Marcel Callo est le
second d'une famille de neuf enfants. Ses parents, d'origine rurale,
s'installent dans la capitale bretonne après avoir trouvé un travail
dans une usine de produits chimiques. Ils ont soin d'élever leurs
enfants dans la tradition de l'Église.
Marcel
se révèle malicieux, taquin, très affectueux et sait reconnaître ses
torts. Déjà se manifeste son talent de meneur de jeu.
A 12 ans, il
entre en apprentissage et prend à cœur son rôle d'aîné après le
départ de son frère au séminaire. Il adhère à la croisade
eucharistique, mouvement dont le but est d'apprendre aux enfants et
adolescents à faire de leur vie une prière ininterrompue, en plaçant
l'Eucharistie au cœur de toute initiative, dans un but apostolique,
selon la devise des croisés: "Prie, communie, sacrifie-toi, sois
apôtre". Puis il entre chez les scouts où il prend plaisir à
observer la loi et à participer aux activités.
Par
ailleurs, ses débuts dans l'imprimerie où il travaille comme
typographe s'avèrent difficiles, l'ambiance y est pesante. Son
dynamisme se heurte à des préoccupations beaucoup plus malsaines des
ouvriers plus âgés qui se targuent d'initier les plus jeunes. Sur
les conseils de sa mère, Marcel se tourne vers la Vierge, secours
des adolescents; cela lui vaut le surnom de "Jésus-Christ".
Malgré tous
ces obstacles, le jeune homme devient rapidement un ouvrier
compétent et honnête, apprécié de son contremaître et des jeunes
apprentis qu'il protège.

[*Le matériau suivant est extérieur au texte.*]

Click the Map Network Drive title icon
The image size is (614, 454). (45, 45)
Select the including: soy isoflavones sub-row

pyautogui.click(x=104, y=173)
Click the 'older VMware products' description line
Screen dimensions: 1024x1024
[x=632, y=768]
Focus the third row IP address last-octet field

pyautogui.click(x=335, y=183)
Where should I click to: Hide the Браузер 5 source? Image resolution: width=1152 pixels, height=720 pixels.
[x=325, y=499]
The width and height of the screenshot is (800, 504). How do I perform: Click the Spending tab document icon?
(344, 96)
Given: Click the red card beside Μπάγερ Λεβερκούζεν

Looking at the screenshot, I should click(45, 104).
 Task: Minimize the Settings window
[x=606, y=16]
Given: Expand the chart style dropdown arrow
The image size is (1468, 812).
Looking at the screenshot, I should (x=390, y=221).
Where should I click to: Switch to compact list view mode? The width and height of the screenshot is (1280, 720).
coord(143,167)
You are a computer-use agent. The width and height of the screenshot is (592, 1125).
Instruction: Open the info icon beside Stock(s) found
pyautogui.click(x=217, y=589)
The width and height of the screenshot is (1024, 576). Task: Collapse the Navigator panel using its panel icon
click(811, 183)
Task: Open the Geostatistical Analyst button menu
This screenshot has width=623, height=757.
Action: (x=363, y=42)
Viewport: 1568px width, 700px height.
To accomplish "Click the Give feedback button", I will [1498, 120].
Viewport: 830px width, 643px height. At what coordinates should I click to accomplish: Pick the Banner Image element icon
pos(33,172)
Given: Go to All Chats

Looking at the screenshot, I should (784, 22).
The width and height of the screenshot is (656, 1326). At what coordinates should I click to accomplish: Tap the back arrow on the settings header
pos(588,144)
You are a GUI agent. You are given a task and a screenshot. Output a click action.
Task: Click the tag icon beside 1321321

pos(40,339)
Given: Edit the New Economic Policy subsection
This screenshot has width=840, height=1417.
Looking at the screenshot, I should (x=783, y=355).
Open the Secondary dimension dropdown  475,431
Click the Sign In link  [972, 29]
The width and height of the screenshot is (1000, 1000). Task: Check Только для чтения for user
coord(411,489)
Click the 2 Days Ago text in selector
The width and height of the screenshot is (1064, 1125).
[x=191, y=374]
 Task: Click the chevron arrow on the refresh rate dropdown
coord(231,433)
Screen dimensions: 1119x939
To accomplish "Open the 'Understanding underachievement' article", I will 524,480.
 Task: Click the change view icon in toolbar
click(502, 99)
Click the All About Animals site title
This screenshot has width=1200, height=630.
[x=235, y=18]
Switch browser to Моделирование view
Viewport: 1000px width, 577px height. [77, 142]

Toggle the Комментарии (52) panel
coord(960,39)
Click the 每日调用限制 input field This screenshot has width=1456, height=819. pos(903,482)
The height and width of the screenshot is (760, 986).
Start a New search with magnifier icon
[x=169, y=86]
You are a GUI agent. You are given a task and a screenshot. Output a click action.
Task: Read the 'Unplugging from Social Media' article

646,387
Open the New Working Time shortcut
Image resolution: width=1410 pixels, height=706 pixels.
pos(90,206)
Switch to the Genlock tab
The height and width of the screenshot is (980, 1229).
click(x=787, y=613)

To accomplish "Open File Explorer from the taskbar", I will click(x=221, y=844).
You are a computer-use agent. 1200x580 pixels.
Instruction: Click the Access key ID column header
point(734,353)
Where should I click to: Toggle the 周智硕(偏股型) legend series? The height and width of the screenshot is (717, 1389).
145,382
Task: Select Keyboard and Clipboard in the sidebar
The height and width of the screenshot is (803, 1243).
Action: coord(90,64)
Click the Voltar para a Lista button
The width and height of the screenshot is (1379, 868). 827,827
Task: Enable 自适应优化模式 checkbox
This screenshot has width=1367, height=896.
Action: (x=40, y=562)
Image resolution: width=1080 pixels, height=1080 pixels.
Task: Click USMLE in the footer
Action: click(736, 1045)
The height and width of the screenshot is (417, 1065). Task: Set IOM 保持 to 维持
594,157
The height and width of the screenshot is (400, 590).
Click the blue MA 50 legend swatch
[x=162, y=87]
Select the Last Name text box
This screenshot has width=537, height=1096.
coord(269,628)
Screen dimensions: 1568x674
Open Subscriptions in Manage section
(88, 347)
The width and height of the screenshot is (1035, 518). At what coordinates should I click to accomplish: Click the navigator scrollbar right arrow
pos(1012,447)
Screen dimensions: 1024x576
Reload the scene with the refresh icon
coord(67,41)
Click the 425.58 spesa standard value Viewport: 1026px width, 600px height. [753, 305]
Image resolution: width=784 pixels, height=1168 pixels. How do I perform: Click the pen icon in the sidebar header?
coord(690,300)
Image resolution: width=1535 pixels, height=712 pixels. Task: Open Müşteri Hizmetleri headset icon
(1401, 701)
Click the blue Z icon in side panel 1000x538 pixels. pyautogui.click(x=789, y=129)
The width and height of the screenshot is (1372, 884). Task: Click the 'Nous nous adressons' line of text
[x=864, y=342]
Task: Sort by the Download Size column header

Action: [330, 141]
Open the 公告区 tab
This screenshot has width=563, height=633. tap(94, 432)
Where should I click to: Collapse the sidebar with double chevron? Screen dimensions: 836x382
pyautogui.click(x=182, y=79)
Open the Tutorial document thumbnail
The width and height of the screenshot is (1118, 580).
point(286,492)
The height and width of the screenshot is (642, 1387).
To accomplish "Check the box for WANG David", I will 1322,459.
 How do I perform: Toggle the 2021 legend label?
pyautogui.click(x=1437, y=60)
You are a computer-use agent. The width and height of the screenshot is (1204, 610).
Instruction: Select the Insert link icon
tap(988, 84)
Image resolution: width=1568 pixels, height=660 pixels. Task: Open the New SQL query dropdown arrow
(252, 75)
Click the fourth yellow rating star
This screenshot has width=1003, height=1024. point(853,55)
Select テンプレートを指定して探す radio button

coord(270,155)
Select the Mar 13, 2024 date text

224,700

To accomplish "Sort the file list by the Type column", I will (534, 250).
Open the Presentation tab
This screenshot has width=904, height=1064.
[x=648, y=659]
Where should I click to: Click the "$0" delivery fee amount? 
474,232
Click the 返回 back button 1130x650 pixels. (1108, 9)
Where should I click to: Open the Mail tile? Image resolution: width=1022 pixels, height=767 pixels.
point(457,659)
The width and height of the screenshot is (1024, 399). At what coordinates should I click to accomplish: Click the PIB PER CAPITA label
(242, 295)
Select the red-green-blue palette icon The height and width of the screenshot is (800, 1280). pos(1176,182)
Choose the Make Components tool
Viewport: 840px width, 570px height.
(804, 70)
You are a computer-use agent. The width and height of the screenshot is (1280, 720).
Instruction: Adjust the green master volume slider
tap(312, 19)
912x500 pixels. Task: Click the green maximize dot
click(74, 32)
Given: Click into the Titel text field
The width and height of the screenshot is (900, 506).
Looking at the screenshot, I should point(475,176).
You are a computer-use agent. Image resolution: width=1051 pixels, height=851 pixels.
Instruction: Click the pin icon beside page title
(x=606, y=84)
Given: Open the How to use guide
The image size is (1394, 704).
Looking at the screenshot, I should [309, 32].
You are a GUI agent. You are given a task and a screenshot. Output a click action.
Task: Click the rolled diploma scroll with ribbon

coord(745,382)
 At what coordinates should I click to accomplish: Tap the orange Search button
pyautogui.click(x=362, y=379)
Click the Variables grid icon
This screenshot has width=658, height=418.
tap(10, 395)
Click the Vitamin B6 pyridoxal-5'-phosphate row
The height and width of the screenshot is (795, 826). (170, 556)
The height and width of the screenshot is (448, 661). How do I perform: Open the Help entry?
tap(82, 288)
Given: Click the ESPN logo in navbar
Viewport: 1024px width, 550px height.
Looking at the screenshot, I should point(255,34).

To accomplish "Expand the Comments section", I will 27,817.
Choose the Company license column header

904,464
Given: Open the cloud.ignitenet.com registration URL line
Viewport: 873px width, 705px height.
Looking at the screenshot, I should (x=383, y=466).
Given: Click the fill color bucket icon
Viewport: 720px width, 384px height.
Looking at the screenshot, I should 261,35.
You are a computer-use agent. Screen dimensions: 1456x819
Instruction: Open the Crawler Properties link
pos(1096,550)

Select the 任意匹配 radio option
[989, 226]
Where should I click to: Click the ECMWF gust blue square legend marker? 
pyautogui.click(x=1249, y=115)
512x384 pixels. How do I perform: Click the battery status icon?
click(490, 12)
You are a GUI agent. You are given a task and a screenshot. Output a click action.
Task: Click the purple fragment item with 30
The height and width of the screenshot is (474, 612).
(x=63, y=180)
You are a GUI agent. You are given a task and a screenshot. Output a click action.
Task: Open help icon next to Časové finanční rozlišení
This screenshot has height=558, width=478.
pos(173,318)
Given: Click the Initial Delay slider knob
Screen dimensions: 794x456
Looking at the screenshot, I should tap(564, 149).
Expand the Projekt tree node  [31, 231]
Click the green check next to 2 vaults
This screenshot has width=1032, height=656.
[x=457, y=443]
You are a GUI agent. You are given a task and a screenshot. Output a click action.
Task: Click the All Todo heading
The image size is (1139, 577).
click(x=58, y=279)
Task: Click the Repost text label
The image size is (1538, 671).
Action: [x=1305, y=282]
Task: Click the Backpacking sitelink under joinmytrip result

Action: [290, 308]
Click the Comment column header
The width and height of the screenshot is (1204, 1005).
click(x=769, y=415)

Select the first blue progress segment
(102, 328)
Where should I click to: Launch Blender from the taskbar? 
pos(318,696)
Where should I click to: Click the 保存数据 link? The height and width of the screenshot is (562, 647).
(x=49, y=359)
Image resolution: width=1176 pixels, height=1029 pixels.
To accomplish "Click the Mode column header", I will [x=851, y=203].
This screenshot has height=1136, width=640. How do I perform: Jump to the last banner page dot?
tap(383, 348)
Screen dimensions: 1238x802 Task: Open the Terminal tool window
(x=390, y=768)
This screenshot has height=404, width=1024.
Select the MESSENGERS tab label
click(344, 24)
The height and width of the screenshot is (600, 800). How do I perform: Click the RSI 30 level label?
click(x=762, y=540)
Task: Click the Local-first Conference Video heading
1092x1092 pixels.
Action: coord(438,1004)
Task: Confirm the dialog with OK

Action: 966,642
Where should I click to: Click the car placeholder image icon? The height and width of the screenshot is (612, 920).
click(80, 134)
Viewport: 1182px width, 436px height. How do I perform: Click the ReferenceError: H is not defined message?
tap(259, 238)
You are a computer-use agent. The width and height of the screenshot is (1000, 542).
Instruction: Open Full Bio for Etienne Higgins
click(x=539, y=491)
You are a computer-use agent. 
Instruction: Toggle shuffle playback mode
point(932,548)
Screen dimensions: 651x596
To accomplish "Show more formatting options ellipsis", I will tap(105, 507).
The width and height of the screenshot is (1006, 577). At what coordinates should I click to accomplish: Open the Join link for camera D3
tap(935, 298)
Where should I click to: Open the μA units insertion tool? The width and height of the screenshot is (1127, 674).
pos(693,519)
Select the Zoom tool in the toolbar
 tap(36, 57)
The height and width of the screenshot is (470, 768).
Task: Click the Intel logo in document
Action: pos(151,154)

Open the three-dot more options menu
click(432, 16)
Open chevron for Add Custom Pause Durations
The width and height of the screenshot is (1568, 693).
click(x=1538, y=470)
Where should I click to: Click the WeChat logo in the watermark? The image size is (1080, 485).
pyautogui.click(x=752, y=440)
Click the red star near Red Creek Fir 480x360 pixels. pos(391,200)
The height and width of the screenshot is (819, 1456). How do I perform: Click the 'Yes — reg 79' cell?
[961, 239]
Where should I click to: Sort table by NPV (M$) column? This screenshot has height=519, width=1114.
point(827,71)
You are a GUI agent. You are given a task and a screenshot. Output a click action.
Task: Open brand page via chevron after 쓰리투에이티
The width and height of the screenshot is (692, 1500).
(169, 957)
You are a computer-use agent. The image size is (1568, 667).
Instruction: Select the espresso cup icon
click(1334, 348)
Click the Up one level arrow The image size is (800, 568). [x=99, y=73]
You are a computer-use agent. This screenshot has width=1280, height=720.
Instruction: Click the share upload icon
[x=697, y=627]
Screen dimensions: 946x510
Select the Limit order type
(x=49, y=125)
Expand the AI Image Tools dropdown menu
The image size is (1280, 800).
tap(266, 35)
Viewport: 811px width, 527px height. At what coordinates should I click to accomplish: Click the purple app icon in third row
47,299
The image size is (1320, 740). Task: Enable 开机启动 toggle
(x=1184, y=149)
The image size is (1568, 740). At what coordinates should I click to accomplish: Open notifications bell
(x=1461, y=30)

Son caractère entier n'aime cependant guère
les contradictions et les résistances mais il en est conscient et
s'efforce, toute sa vie durant, de gommer ses travers.
Il quitte le
scoutisme, un peu à contrecœur, pour entrer à la JOC (Jeunesse
Ouvrière Chrétienne) où il tient à privilégier la vie spirituelle
comme source de toute action, dans un monde ouvrier très
déchristianisé. Devenu président de la section, il se dépense sans
mesure pour assumer les responsabilités pratiques et surtout morales
que cela implique.
L'armistice
de 1940 amène un grand tournant: les activités des associations sont
officiellement interdites et les sections doivent agir dans la
clandestinité; on parle alors de "JOC des catacombes".
En 1943,
Marcel perd sa sœur dans un bombardement et se voit réquisitionné
pour le STO (Service du Travail Obligatoire): malgré son déchirement
(il vient de se fiancer), il accepte de partir, d'une part pour
éviter des représailles sur sa famille, d'autre part dans une
perspective missionnaire: là-bas également l'apostolat est urgent.
Envoyé à
Zella-Melhis, il surmonte une période de détresse et de
découragement et organise peu à peu clandestinement la vie
chrétienne du groupe. Ses activités le trahissent et il est arrêté
le 19 avril 1944 parce que "trop catholique". Transféré à la prison
de Gotha avec les principaux dirigeants jocistes de Thuringe, il est
finalement envoyé successivement aux camps de concentration de
Flossenburg et de Mauthausen où il partage les effroyables
souffrances de tous les déportés et pâtit avec eux de l'affolement
des nazis devant l'alliance alliée. Souffrant terriblement de
l'estomac, il meurt d'épuisement le 19 mars 1945, assisté par un
camarade bouleversé devant son attitude digne et pleine d'espérance.
Le
rayonnement posthume de ce jeune breton ayant rejoint le Christ à 24
ans est immense, notamment chez les catholiques allemands qui
l'associent d'emblée à Edith Stein ou Maximilien Kolbe. Il est
béatifié le 4 octobre 1987 par le pape Jean-Paul II lors du synode
sur les laïcs.
"Marcel
Callo, que j'ai la joie de déclarer Bienheureux, au milieu de sa
famille, de son diocèse de Rennes et de nombreux représentants de la
JOC et du scoutisme, n'est pas arrivé tout seul à la perfection
évangélique. Une famille modeste, profondément chrétienne, l'a
porté. Le scoutisme, puis la JOC ont pris le relais. Nourri par la
prière, les sacrements et une action apostolique réfléchie selon la
pédagogie de ces mouvements, il a construit l'Église avec ses
frères, les jeunes travailleurs chrétiens. C'est en Église que l'on
devient chrétien, et c'est avec l'Église que l'on construit une
humanité nouvelle.
Marcel n'est
pas arrivé tout de suite à la perfection évangélique. Plein de
talents et de bonne volonté, il a aussi connu de longs combats
contre l'esprit du monde, contre lui-même, contre le poids des
choses et des gens. Mais, pleinement ouvert à la grâce, il s'est
laissé progressivement conduire par le Seigneur, jusqu'au martyre.
"L'épreuve a
mûri son amour personnel pour le Christ. De sa prison il écrit à son
frère, récemment ordonné prêtre: "Heureusement, il est un Ami qui ne
me quitte pas un instant et qui sait me soutenir et me consoler.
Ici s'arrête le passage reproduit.